PROBLEM TO WORK ON – All lines at and after the one containing "This screenshot has height=540, width=720.", up to the end of the listing below, are to be printed exactly, with the pictures omitted.

=== MATERIAL SUPPLIED ===

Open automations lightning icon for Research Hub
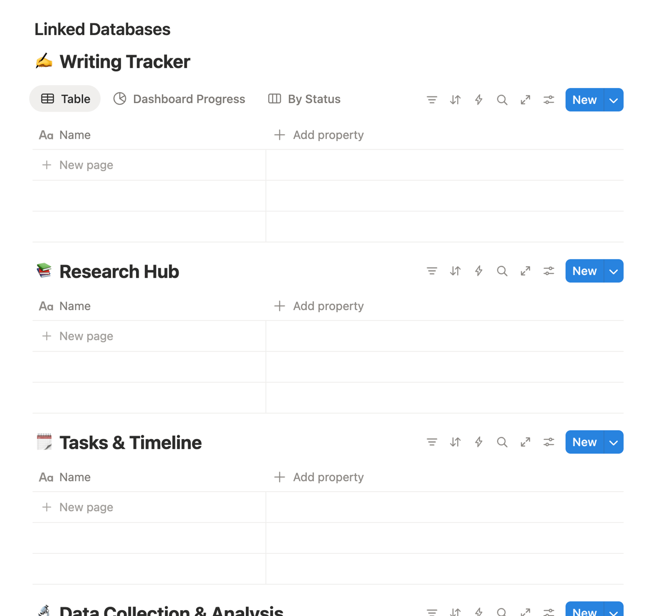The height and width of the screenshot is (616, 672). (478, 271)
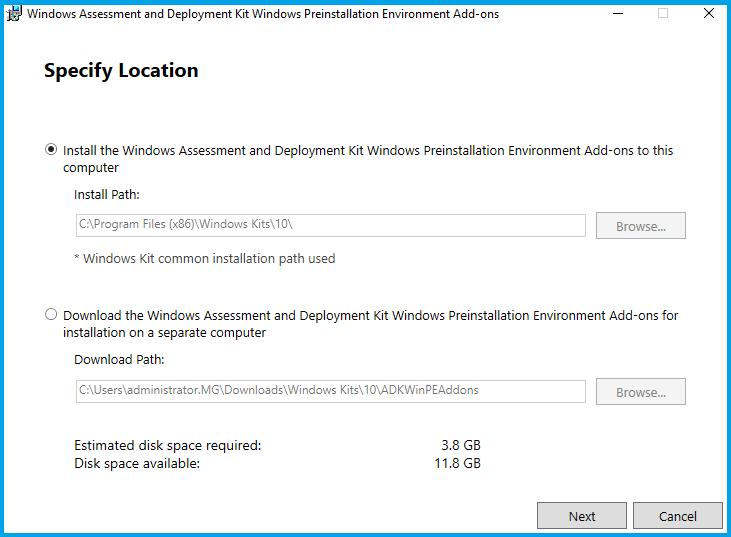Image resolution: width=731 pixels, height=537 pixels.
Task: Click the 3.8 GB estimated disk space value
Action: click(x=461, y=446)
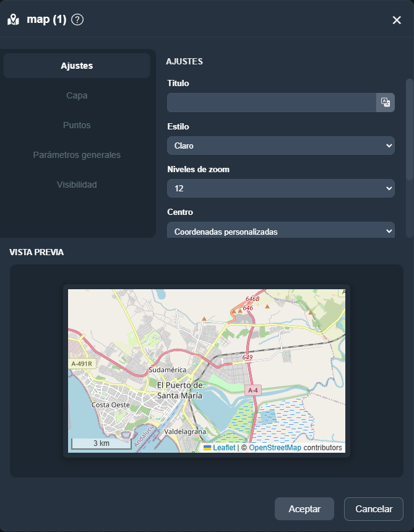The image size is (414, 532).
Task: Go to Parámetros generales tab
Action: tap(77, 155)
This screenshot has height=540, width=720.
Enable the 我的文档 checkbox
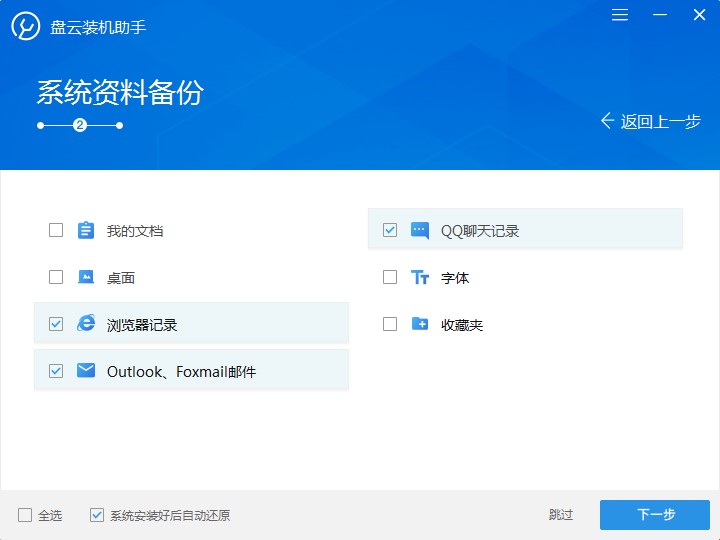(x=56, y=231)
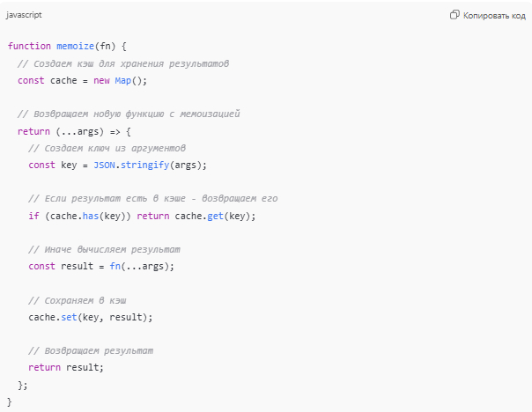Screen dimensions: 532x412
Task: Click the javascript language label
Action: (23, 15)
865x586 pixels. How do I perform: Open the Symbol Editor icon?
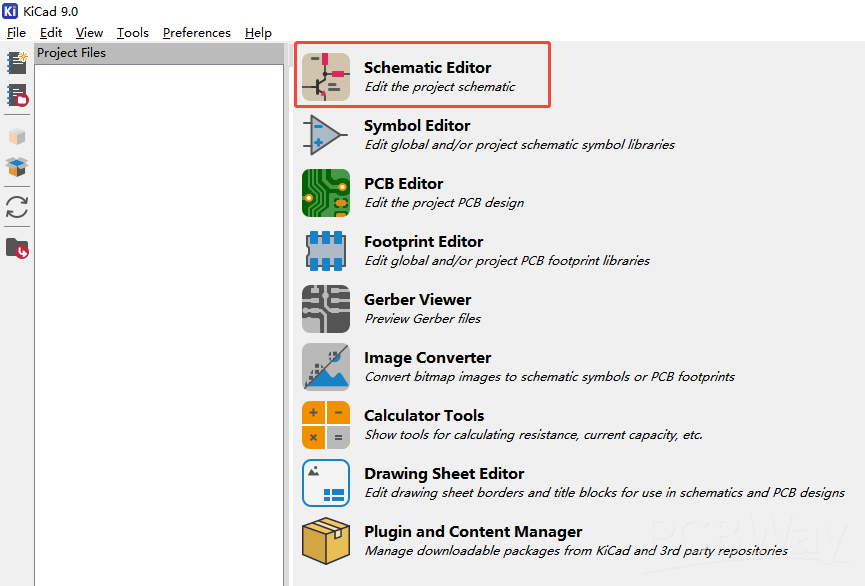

===

REPLY –
This screenshot has height=540, width=720.
Enable the 我的文档 checkbox
(x=56, y=231)
Screen dimensions: 532x412
Task: Click the javascript language label
Action: (23, 15)
865x586 pixels. How do I perform: Open the Symbol Editor icon?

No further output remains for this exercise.